Intervention de Colonel Frédéric Jordan

Réunion du mercredi 30 novembre 2022 à 9h00
Commission de la défense nationale et des forces armées

Colonel Frédéric Jordan, secrétaire général d'état-major du centre de doctrine et d'enseignement du commandement (CDEC) de l'armée de Terre :

L'armée de terre utilise près de 2 000 drones. Cela va des drones tactiques, comme le Patroller, aux mini-drones, comme le système de mini-drones de reconnaissance, et même jusqu'aux micro-drones Anafi. Nous nous équipons au maximum pour pouvoir « aller voir derrière la colline ». Nous nous interdisons de les bricoler, mais il n'est en revanche pas exclu d'armer le Patroller.

Les images d'attaques de drones que vous évoquez avaient déjà été observées au Haut-Karabagh ou face à Daech. Nous travaillons beaucoup sur les parades à cette sorte d'épée de Damoclès. Cela passe par une lutte anti-aérienne toutes armes rénovée, qui repose sur le camouflage, des déplacements constants, le guet et l'utilisation de fusils brouilleurs. Nous avons développé le système ARLAD (adaptation réactive pour la lutte anti-drones), qui associe un système de détection et un tourelleau téléopéré montés sur un véhicule de l'avant blindé, qui a été déployé au Sahel.

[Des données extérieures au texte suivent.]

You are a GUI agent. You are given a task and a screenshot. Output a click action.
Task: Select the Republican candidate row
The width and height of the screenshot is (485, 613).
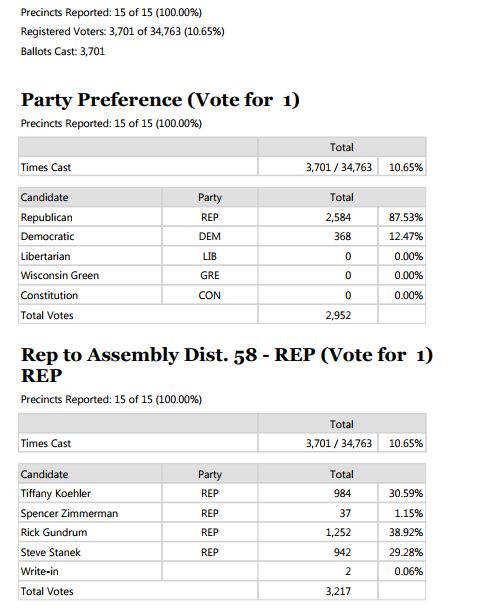click(x=222, y=217)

Des officiers de liaison de nos partenaires et alliés sont intégrés au sein du CDEC et nous échangeons beaucoup avec eux. Le général Givre, directeur du CDEC, a rencontré son homologue allemand il y a quinze jours. Nous avons reçu une délégation néerlandaise, qui a posé beaucoup de questions. Nous avons aussi discuté avec nos camarades espagnols et italiens, et sommes arrivés à peu près aux mêmes conclusions. Nous essayons d'échanger au maximum.

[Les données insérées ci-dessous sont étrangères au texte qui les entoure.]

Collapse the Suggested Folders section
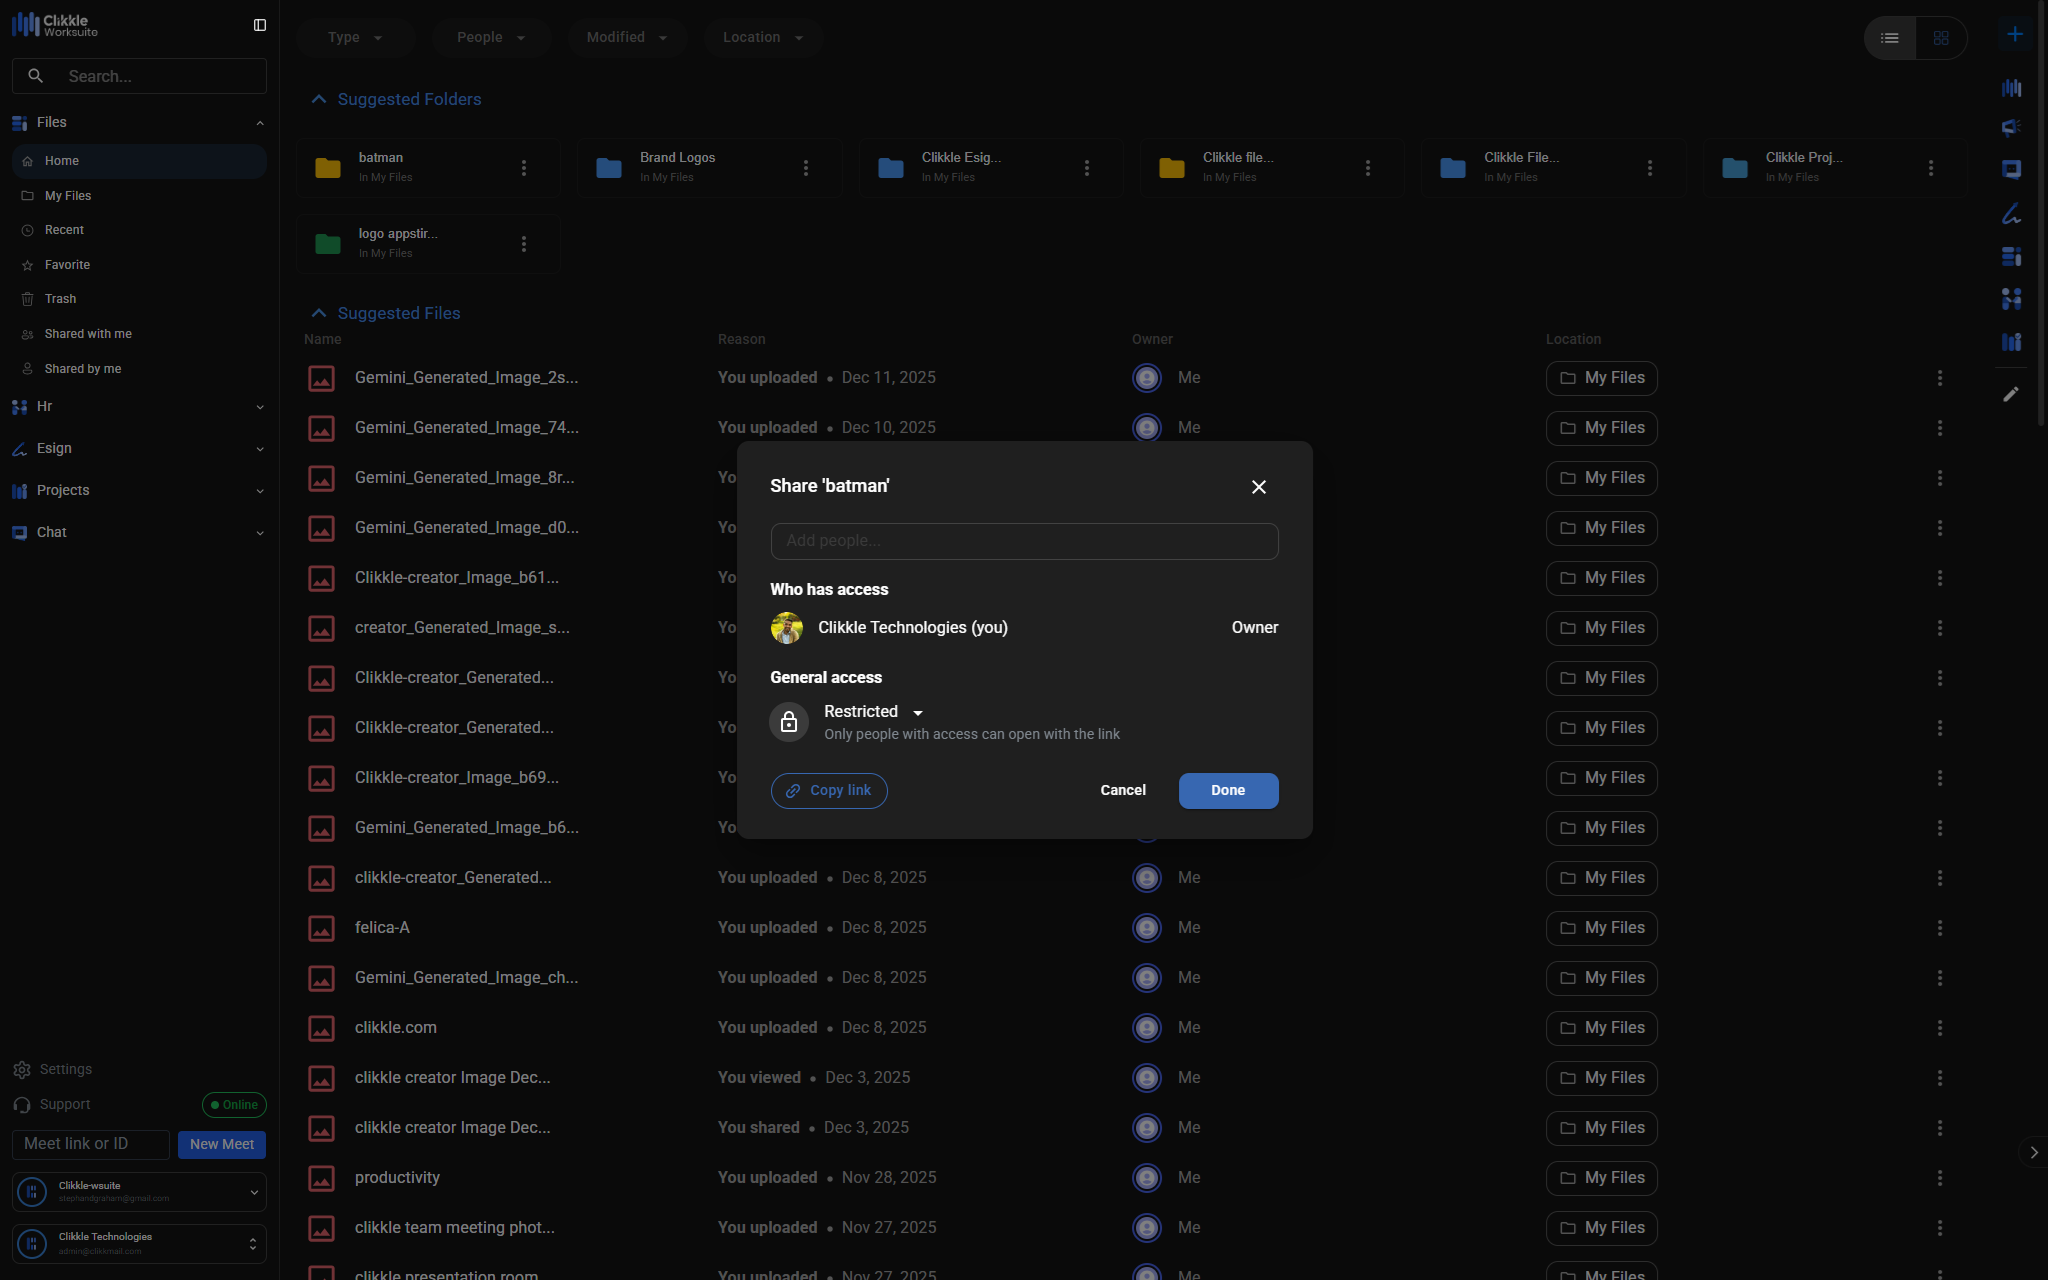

Certaines frappes qualifiées de stratégiques relèvent plutôt des frappes dans la grande profondeur tactique, qu'elles soient russes ou ukrainiennes. Les Ukrainiens, notamment avec des lance-roquettes Himars, visent les dépôts de munitions et les centres de commandement russes afin de réduire l'effet de l'artillerie sur le front. Quant aux frappes russes, elles ont pour objectif de limiter les bascules d'effort de l'armée ukrainienne. Cette dernière en effet, si elle compte 700 000 hommes, ne dispose pas d'équipements en quantité suffisante pour tous les équiper lors des offensives et elle est contrainte de procéder à des transports de matériel entre secteurs du front.

Non, le char n'est pas mort, mais il faut bien l'utiliser. Il est très vulnérable à l'arrêt – par exemple s'il est à cours de carburant – ou s'il n'est pas accompagné de son rideau d'infanterie – nous avons tous vu les chars russes entrer dans des villes et tomber dans des embuscades. Sa force, c'est d'être très mobile et de permettre de concentrer les efforts au bon endroit pour rompre le front. Après avoir mené une défense élastique au début du conflit, les Ukrainiens ont organisé des contre-attaques en septembre avec d'importantes unités blindées et mécanisées, dont la taille allait jusqu'à la brigade. En concentrant leurs feux, avec un rapport parfois de sept contre un, ils ont pu percer le dispositif russe, du côté de Lyman notamment, et en profiter dans la profondeur Le char reste donc un atout, à condition d'être utilisé dans le cadre d'un combat interarmes bien mené. Cela suppose une logistique efficace, en particulier une logistique de l'avant, avec des équipes légères et des véhicules capables de tracter les matériels en panne ou endommagés pour les réparer très vite, au plus près de la ligne de front. Les Russes ont abandonné beaucoup de blindés, parfois à la suite de mouvements de panique, mais aussi faute d'une logistique adaptée.

Quant à la question de l'hiver, sur le plan tactique, le gel va effectivement permettre à l'un ou l'autre des belligérants de relancer des actions et de tenter la rupture. En revanche, il est très difficile d'anticiper les réactions de la population face aux pénuries d'énergie. Mais l'histoire montre que les gens continuent de combattre y compris dans le dénuement le plus total. La famine sévit au Yémen depuis des années, et pourtant la guerre s'y poursuit.